* Assignment *
Filter the entries for lines with the word "Toggle".
[Start of section]
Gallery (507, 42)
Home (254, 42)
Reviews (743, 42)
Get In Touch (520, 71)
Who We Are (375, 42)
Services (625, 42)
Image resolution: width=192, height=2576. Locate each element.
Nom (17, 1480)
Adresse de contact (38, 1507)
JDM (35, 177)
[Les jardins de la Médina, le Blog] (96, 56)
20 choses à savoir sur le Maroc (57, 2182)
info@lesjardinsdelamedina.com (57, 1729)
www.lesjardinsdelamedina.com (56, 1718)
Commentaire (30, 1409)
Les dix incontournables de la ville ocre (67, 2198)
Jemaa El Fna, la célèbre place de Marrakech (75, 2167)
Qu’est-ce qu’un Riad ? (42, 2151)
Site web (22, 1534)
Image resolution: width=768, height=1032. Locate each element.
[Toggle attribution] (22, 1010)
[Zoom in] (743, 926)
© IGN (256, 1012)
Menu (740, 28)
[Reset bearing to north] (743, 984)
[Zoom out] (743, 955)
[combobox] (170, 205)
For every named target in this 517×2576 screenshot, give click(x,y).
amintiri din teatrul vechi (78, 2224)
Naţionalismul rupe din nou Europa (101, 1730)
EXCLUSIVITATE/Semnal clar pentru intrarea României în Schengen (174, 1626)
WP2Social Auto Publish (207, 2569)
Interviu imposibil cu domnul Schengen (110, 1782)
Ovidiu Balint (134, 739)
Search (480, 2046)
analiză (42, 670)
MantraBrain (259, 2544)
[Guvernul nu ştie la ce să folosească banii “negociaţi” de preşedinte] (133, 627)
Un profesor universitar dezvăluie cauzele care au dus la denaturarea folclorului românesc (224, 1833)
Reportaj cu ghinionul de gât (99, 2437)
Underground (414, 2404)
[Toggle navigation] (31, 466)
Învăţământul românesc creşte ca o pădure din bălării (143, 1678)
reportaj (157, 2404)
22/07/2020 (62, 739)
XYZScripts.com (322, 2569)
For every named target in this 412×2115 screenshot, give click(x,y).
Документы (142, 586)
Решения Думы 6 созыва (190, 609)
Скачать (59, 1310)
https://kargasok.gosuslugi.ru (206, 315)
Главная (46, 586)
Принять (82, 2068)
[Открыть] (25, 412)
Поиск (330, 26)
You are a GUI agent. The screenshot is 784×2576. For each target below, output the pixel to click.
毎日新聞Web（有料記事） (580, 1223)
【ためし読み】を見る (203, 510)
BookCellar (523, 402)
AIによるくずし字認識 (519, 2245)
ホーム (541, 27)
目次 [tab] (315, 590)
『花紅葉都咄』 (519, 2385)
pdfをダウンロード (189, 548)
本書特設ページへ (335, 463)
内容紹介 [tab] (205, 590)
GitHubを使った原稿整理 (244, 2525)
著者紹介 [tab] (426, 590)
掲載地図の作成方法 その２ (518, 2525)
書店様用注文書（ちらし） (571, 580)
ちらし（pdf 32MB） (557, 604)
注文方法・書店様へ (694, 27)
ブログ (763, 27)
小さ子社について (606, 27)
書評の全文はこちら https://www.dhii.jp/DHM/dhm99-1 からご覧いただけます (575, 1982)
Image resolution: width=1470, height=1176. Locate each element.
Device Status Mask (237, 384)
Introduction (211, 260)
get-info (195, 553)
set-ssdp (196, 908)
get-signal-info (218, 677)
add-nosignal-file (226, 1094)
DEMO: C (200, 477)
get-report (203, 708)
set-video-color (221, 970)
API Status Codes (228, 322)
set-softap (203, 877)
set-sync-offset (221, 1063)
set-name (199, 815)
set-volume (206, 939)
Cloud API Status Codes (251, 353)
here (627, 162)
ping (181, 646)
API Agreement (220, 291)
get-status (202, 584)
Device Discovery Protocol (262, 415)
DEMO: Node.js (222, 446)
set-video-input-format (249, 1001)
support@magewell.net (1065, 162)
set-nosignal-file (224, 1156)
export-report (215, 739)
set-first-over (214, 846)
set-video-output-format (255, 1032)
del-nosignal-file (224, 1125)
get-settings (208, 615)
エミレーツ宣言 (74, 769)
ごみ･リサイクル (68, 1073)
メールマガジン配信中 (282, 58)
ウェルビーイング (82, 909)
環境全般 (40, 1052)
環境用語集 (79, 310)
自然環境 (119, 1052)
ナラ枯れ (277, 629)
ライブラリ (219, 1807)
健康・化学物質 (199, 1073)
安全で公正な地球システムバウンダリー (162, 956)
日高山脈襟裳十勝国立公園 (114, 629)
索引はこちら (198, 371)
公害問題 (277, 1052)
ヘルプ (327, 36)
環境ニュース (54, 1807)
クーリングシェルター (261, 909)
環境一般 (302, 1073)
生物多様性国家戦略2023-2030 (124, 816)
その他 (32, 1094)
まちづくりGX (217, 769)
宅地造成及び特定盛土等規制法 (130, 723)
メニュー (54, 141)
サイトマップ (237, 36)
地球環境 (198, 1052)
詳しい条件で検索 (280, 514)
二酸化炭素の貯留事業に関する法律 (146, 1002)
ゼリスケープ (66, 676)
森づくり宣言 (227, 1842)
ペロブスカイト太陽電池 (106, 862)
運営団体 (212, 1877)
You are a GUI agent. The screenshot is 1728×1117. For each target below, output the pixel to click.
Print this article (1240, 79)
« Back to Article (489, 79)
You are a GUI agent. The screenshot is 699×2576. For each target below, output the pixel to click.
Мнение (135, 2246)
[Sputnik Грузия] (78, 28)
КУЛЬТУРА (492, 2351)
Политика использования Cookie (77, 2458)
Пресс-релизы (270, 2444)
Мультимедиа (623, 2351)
[End of section]
* Output *
[Toggle attribution] (22, 1010)
[Toggle navigation] (31, 466)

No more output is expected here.